▸ Required work
Rewrite everything from the line that contains "Image resolution: width=1456" through the end of the rows as a Markdown table with the columns n and Line. Number each line, skip blank lines, and leave the pictures out.

(Word and element location rows)
>> BEGIN
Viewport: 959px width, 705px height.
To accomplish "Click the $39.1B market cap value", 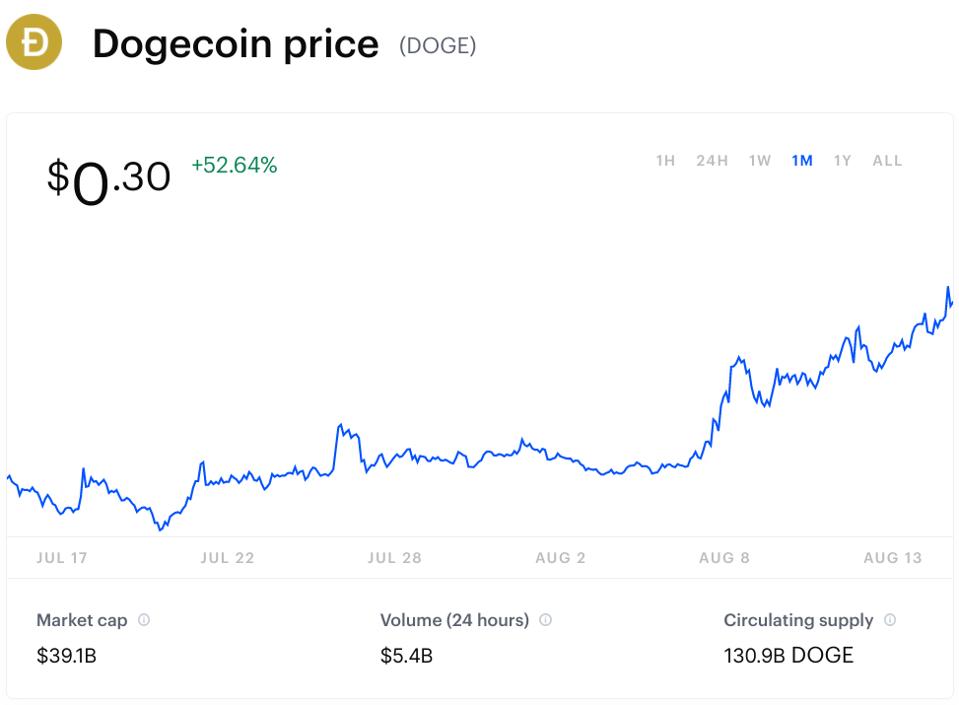I will pyautogui.click(x=67, y=655).
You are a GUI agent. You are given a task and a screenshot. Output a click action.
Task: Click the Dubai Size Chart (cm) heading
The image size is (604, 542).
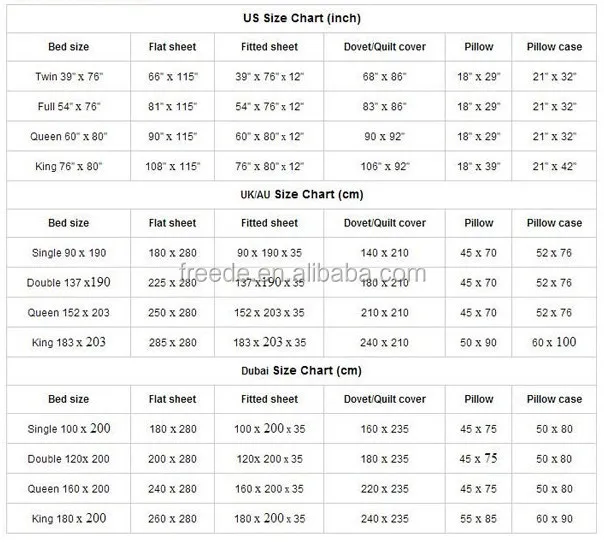pyautogui.click(x=301, y=371)
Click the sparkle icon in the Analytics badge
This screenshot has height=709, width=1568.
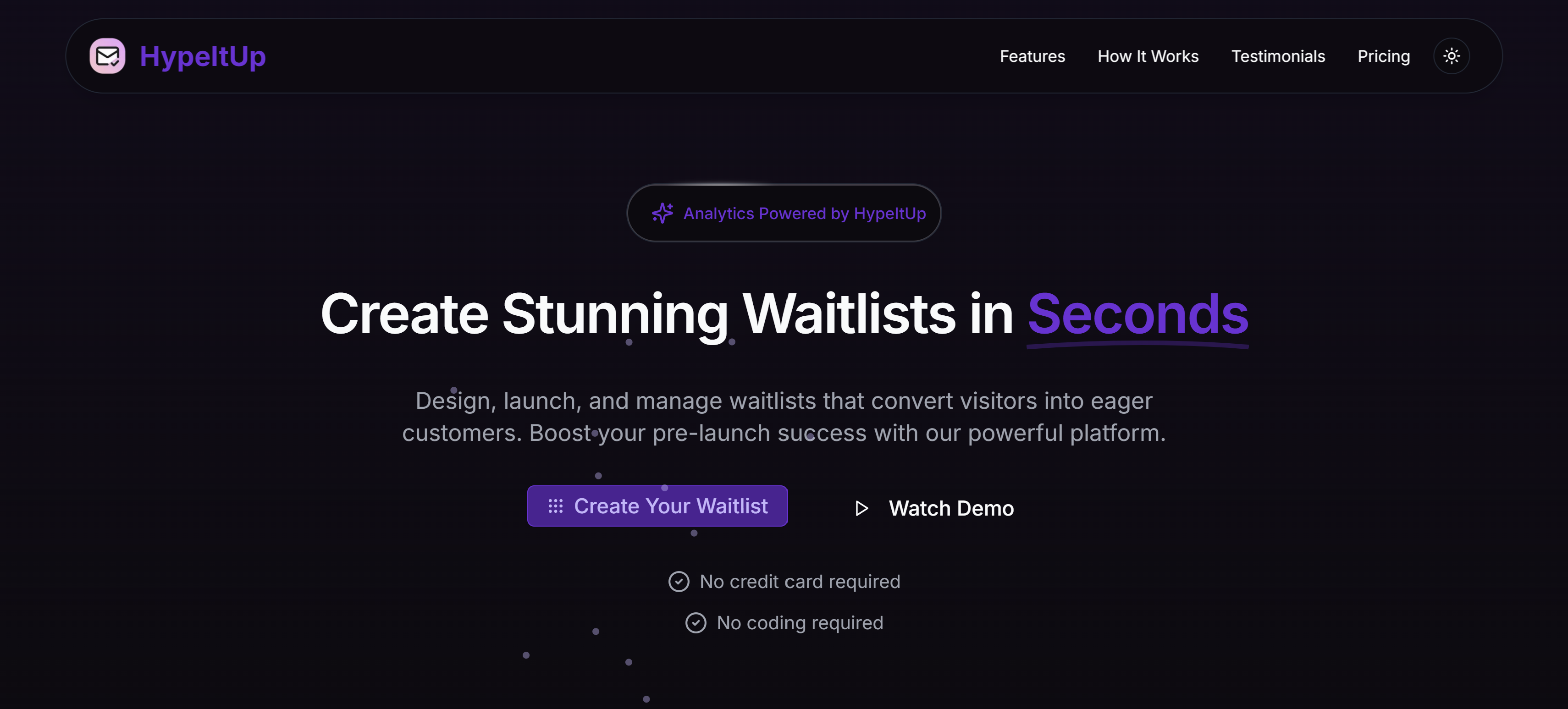tap(662, 213)
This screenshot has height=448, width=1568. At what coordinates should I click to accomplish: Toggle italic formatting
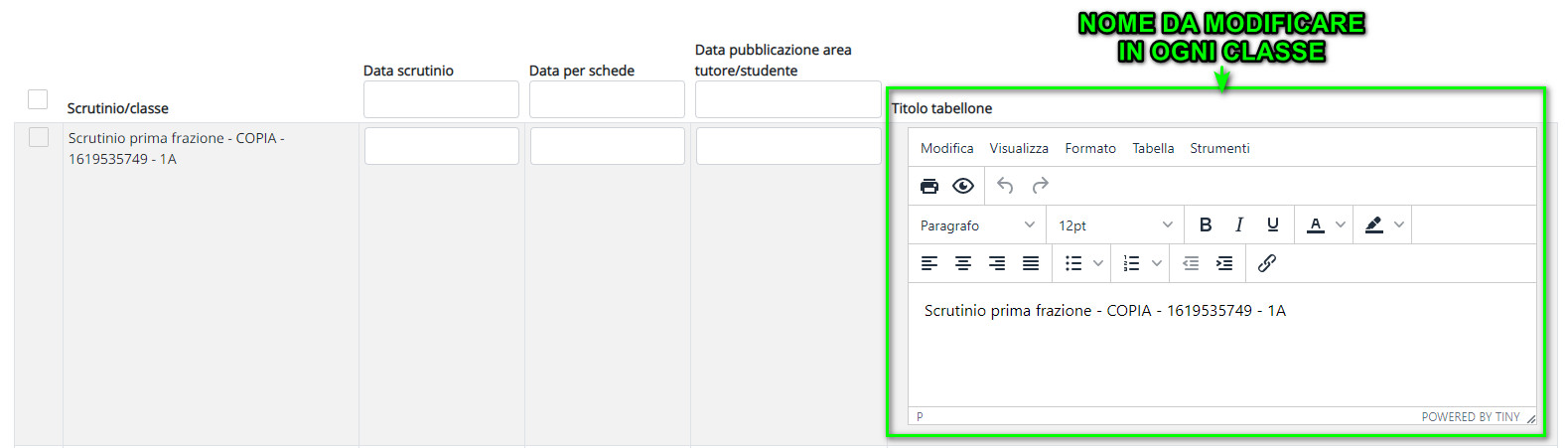(x=1239, y=224)
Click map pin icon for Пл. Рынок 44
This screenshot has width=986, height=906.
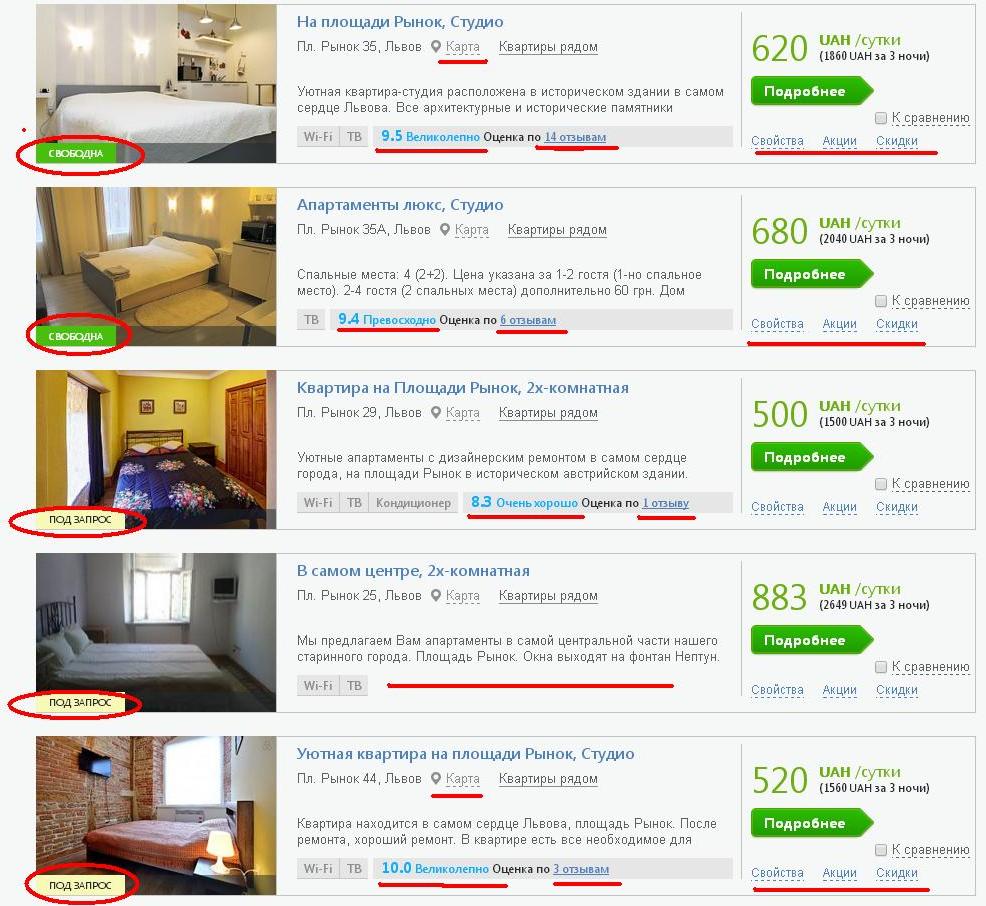click(x=436, y=778)
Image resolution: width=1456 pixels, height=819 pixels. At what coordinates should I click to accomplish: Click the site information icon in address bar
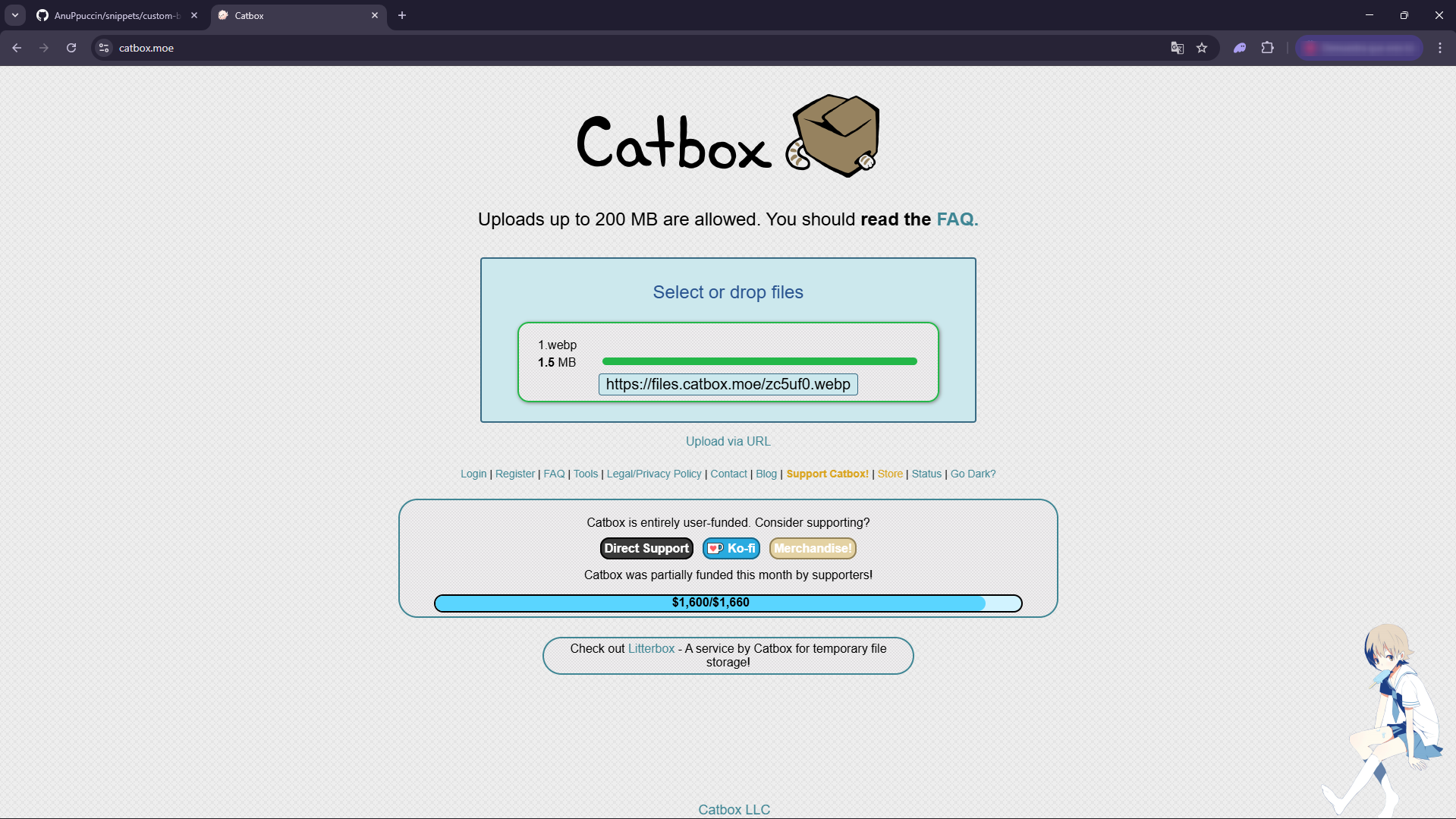[105, 48]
>> END
▸ Solution to the exercise
| n | Line |
|---|---|
| 1 | Image resolution: width=1456 pixels, height=819 pixels. At what coordinates should I click to accomplish: Click the site information icon in address bar |
| 2 | [105, 48] |